褒めなくていい
「ほめて育てる」って、外的な刺激によって子どもをコントロールしてしまう、という側面もあるよね、という懸念を、昨日の記事で書きました。
「子どもを一杯褒めてあげたい」とか「褒めて育てたい」って思っている保護者の方にとって、「褒めて育てることには、こわさもあるよ」という昨日の記事は、「じゃあ、どうしたらいいのさ?!」って感じるかもしれません。
今日は、「どうしたらいいのか」を考えたいと思います。

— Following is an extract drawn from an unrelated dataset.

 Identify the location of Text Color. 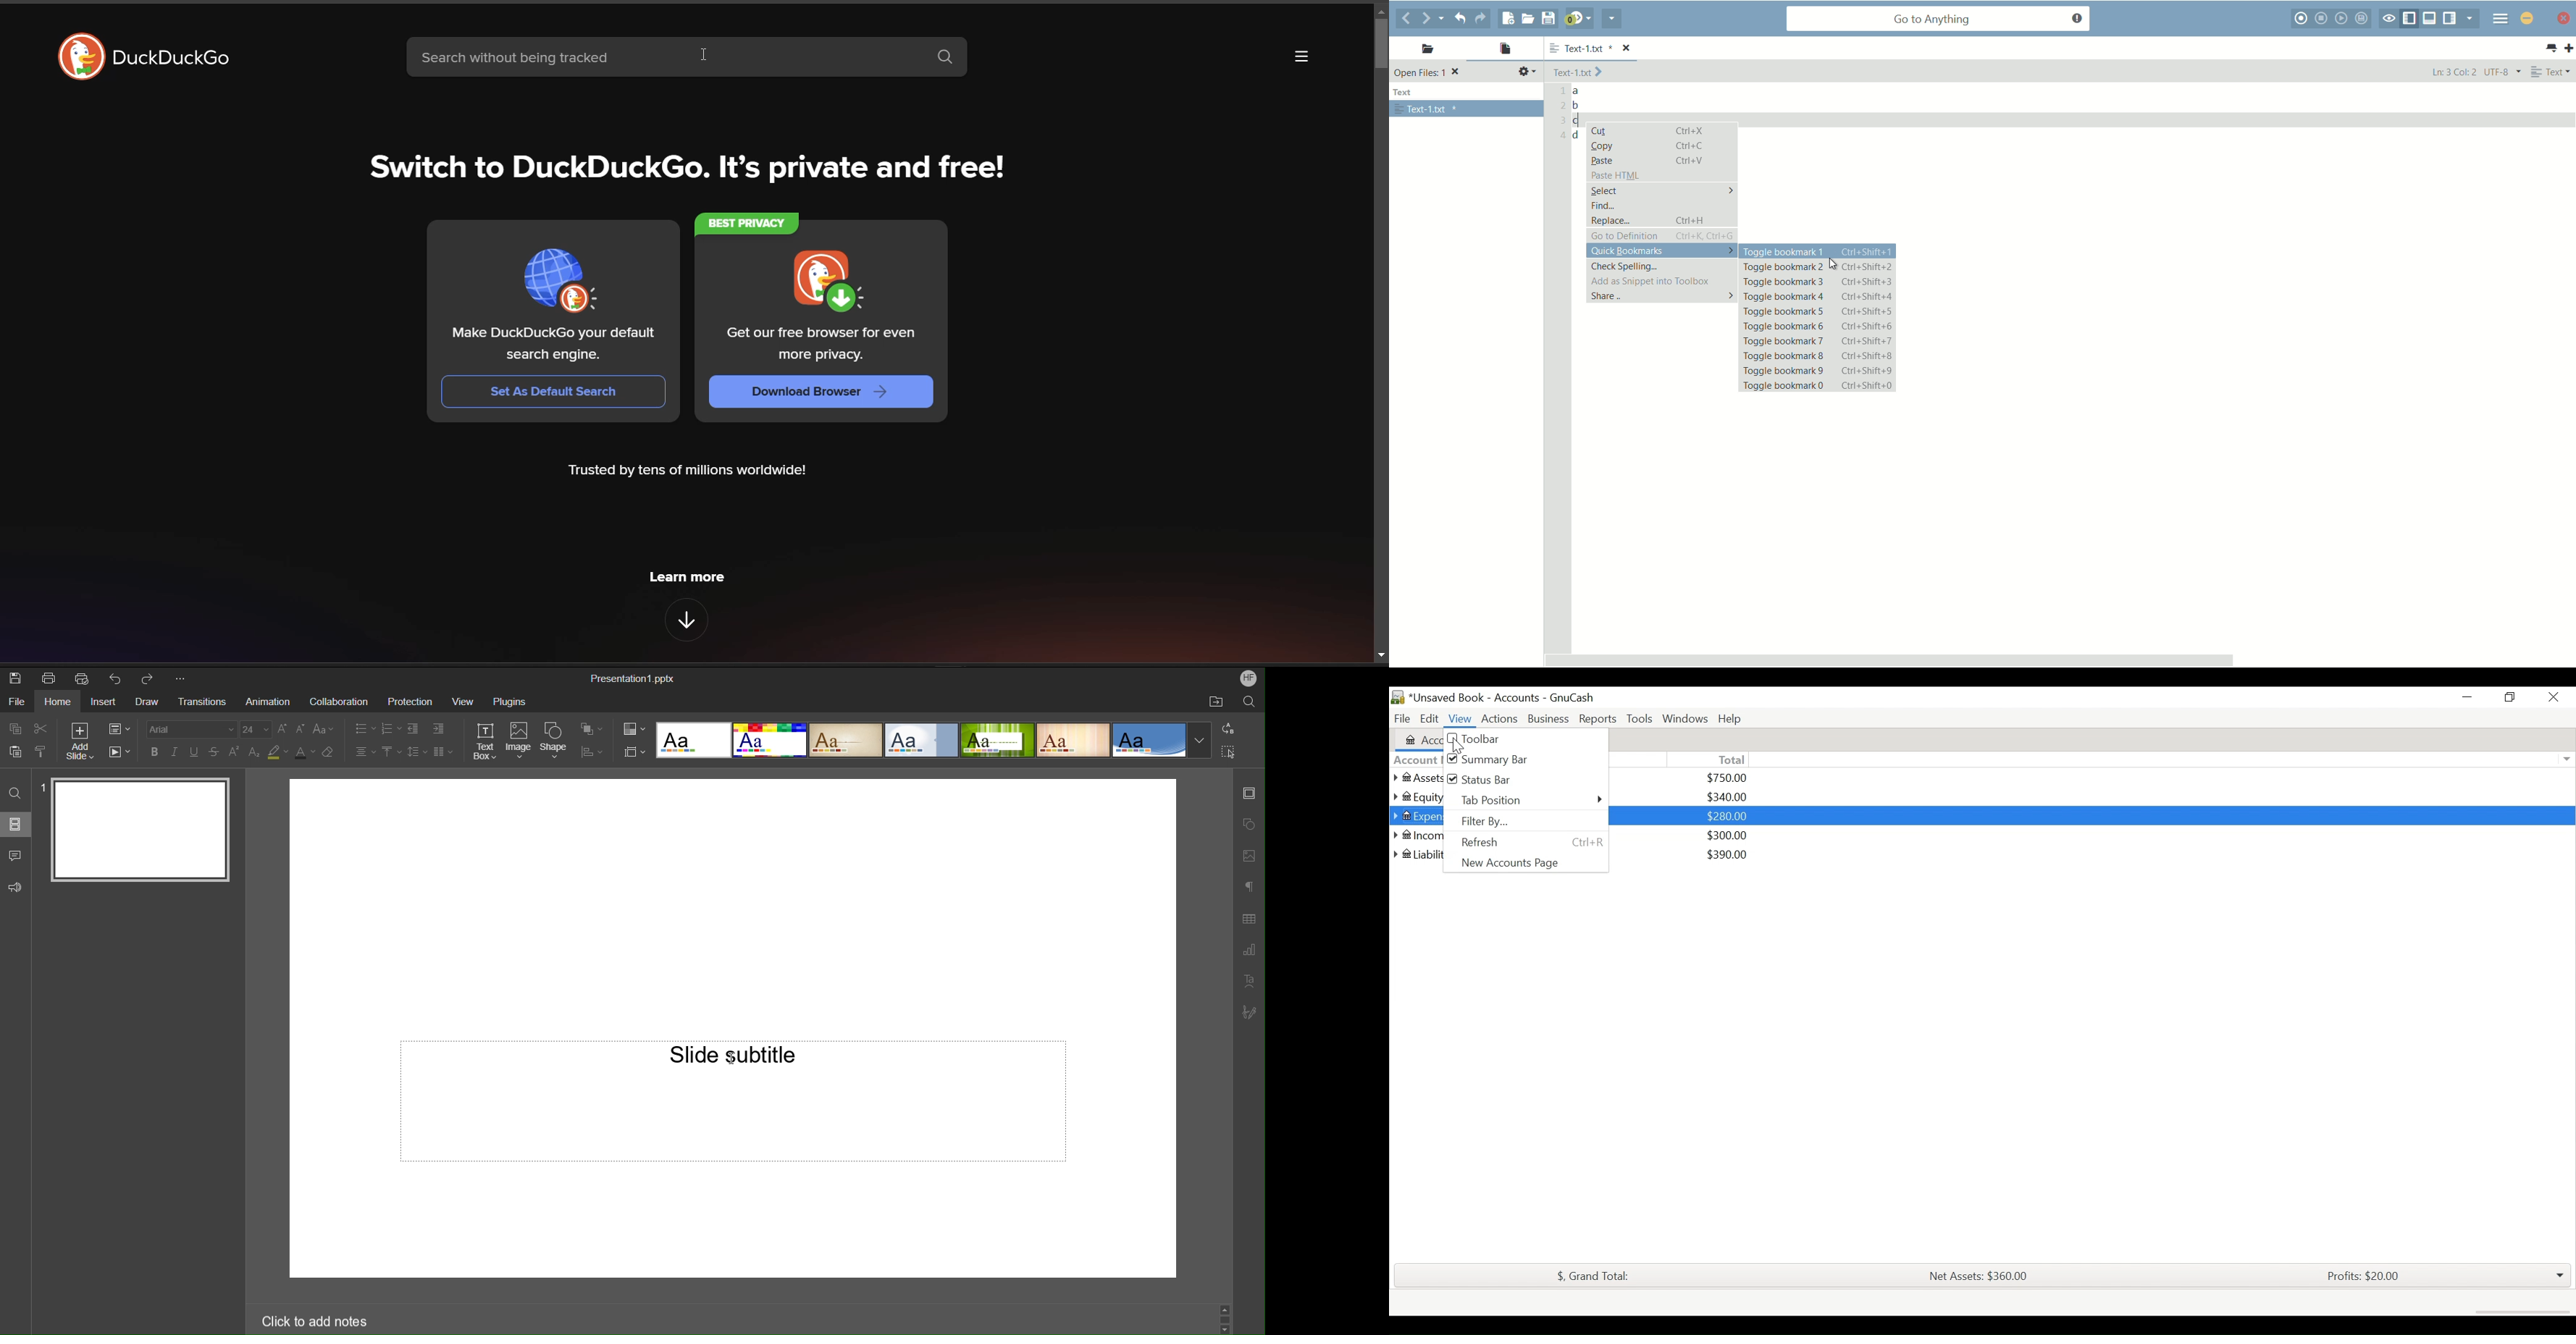
(305, 753).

その前に、あえて、〈褒める〉って思っているよりも難しいよね、というところから、お話を始めさせてください。
私が感じる〈褒める〉の難しさを3つお伝えします。
まず第1に、〈褒める〉って、「この人の、こういう行為や性質は素晴らしい」って、〈評価する〉ことが前提なんですよね。
例えば、会社組織の中で、目標を達成した人に対して〈褒める〉のは分かりやすいです。〈目標〉に対して〈達成〉という成果がはっきりしているから。
でも、世の中には、そんなにはっきり「良い評価を得ること」「悪い評価を得ること」が明確になっている訳ではないですよね。「優しい気持ちだったのは分かるけれど、結果として相手を傷つけてしまった」とか「チャレンジしたのは素晴らしいけれど、危険が大きすぎた」とか、良くもあり悪くもある、という場面の連続です。一言では言い切れないことばかり。
〈褒める〉というのは、そういう一言で言いきれないことに対しても、〈あなたのその行為が正解〉と言う評価を下しています。褒められる相手にとっては、自分の行動が良いか悪いか、ずっとジャッジされていることになります。そういう「難しさ」が1つ目です。
2つ目の難しさは、昨日の記事でも書いた通り、〈子どもをコントロールできてしまう〉ことです。子どもをコントロールして、大人の言うことに素直に従ってくれるように育てば、大人としてはいい気持ちかもしれません。
でも、大人に都合のいい振る舞いをするような習慣をつけることは、良いことなんでしょうか。人として成長する時には〈自分自身の柱を持つこと〉も〈他者の意見に耳を傾け取り入れること〉も、どちらも大事です。褒められることが嬉しくて、大人が望む振る舞いばかりを選ぶようになると、後から〈自分自身の柱〉を持つために本当に苦しい想いをします。
3つ目の難しさは、同じ言葉を繰り返すだけでは、褒められる人が、だんだん満足できなくなることです。ただ「すごい」と言われ続けるだけでは、「あぁ、適当に言われているな」と、感じるんですよね。「すごい」「すごい」って言われても、何がすごいのか、褒められている人自身が実感できなければ、届きません。
そんな訳で、〈褒める〉には難しさがいくつもあるのです。〈褒める〉行為そのものが抱える難しさ、〈褒める〉ことによる影響を考えた時の難しさ、そして、そもそも相手に届く言葉で〈褒める〉ことの難しさ。
じゃあ、どうすればいいのか?
〈褒める〉をやめればいいと、私は考えています。
褒めなくていい。
というか、評価したりコントロールしなくていい。
その変わりに、子どもの様子をよく見て、見たことを率直に言葉にすればいいのです。「この絵は、たくさんの色を使ったんだね」「公園でいっぱい走ったね」「珍しい色の落ち葉を見つけたね」「重い荷物を持ってくれたね。ありがとう。ママ助かったよ」・・・って。
子どもたちに伝えたいことは、「あなたの、この行動が素晴らしい」という評価ではなく、「あなたが、こんな行動をしていたことを、私は見ていたよ」という事実。そして、自分のことを見てくれている人がいる、という拠りどころと安心感だと思うのです。
さらに、子ども自身がこだわりのあることや、一所懸命やったことに対して言葉をかけてもらえたら、とても嬉しい。
だから、褒めなくていいと思うんです。
その分、子どもの姿を見て、その振る舞いを具体的に言葉にして、伝えてみてはどうかしら?
子どもに「●●だったね」「●●していたね」と伝えられるようにしよう、と思えば、それだけで、子どもを見る視点が、一段深くなります。
そんな風に、「自分のことをちゃんと見てくれている人がいる」と思えることは、子どもたちにとって本当に嬉しいことです。
〈褒める〉と言うよりも、〈見る〉〈言葉にする〉〈伝える〉をぜひ大事にしてみてください。